Alfieri della Repubblica, premiata la scuola dell'infanzia di Tonadico
"Cari bambini,vorrei essere come voi. Vorrei essere bravo come lo siete stati voi e le vostre insegnanti ad imparare un’altra lingua, la Lingua dei Segni, per poter comunicare anche con chi, come la vostra compagna Iulia, non può sentire e usare le parole. Non essendo così bravo, vi prego dunque, visto che lo sapete fare, di 'tradurre' voi per me questo messaggio anche a Iulia. Noi adulti usiamo spesso troppe complicate parole per dire cose semplici, finendo per non farci capire proprio da voi, che siete i primi cittadini ad avere il diritto di farsi ascoltare. E sono sicuro che avete chiesto alle vostre bravissime insegnanti cosa significa essere nominati dal Capo dello Stato 'Alfieri della Repubblica'. Così come credo che imparare ad esprimersi ed a comunicare oltre le parole sia stato per voi una bella avventura, quasi un gioco". Sono queste le parole che il presidente della Provincia autonoma di Trento Ugo Rossi ha voluto scrivere ai bambini e agli insegnanti della scuola equiparata dell'infanzia "C. Fuganti" di Tonadico (Primiero San Martino di Castrozza) che ieri sono stati nominati "Alfieri della Repubblica" dal presidente della Repubblica Sergio Mattarella.

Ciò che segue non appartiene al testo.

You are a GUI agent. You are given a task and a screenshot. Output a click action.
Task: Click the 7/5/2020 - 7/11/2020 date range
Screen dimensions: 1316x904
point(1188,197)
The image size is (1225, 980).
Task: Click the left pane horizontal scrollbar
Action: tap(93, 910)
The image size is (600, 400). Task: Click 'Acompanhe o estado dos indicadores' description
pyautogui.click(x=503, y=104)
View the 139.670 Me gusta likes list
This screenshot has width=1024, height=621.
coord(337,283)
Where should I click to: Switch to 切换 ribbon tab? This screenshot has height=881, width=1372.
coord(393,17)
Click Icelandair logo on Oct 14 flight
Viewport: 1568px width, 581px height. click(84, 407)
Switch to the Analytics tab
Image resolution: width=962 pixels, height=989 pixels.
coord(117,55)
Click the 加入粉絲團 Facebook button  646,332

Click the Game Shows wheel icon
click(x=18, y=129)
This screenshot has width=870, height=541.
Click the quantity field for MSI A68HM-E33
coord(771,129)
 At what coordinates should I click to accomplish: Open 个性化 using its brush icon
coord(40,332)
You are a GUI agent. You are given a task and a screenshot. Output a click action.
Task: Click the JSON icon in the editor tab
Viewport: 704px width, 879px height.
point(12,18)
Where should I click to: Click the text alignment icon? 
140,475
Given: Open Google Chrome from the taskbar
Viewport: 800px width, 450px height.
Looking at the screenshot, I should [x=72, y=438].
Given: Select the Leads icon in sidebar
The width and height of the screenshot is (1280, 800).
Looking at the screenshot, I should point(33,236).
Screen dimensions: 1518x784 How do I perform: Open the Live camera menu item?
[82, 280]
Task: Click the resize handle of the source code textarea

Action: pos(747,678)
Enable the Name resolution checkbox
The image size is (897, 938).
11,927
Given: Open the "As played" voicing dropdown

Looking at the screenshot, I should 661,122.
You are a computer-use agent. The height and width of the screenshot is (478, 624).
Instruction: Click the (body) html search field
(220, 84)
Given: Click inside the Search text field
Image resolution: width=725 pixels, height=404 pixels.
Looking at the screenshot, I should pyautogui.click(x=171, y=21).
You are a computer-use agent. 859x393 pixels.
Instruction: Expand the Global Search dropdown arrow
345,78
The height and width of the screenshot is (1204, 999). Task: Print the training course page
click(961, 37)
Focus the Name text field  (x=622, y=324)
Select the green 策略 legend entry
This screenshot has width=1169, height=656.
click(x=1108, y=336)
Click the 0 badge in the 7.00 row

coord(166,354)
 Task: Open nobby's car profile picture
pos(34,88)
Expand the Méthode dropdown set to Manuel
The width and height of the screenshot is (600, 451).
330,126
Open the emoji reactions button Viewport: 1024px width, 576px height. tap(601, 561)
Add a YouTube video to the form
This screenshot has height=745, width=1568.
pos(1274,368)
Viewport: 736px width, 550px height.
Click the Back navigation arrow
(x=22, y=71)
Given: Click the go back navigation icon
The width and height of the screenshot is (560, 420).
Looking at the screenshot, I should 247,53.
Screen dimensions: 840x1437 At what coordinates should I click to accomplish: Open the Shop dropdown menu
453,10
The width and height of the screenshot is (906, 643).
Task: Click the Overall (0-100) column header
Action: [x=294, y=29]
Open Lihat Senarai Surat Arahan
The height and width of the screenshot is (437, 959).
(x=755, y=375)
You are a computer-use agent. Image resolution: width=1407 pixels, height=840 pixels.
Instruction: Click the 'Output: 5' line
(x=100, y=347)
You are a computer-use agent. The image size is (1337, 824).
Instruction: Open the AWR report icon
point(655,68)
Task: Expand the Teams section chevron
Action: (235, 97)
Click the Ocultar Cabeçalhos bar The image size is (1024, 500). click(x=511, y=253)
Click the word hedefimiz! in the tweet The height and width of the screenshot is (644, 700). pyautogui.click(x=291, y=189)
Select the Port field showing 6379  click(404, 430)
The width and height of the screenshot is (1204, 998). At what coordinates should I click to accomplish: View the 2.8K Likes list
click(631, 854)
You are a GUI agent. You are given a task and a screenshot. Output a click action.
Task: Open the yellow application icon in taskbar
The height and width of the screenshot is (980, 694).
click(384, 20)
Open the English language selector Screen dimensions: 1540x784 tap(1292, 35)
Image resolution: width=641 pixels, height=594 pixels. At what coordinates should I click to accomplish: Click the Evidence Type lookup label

"Ciò che avete fatto - ha scritto il presidente Rossi - per cui oggi siete diventati 'famosi' in tutta Italia, non è solo un grande dono ad una vostra compagna di scuola, è una lezione anche per noi adulti. E devo dirvi che è bello e importante imparare da voi, piccoli maestri dell’inclusione (altra parola difficile), come possa essere straordinariamente facile e semplice trovare le parole e i segni per riempire con l’accoglienza, la solidarietà e la cooperazione il silenzio e il buio nel quale a volte vive chi deve faticosamente cercare altri modi per non sentirsi escluso a causa di una minorazione. Vorrei dirvi, cari bambini, che sono orgoglioso di voi e delle vostre insegnanti, ma i primi a sentirsi inorgogliti dovete essere proprio voi, che andando incontro a Iulia avete trasformato la sua sordità in una occasione di crescita personale ma insieme di tutta la vostra comunità. Sono felice che questa bella storia, che il presidente della Repubblica Sergio Mattarella ha voluto far conoscere a tutta Italia conferendovi l’attestato d’onore, sia stata scritta in una scuola del Trentino. È questa la scuola che vogliamo, una scuola che sappia parlare a tutti e che non dimentichi nessuno. Una scuola di 'Alfieri' come voi. Grazie per questa bellissima lezione".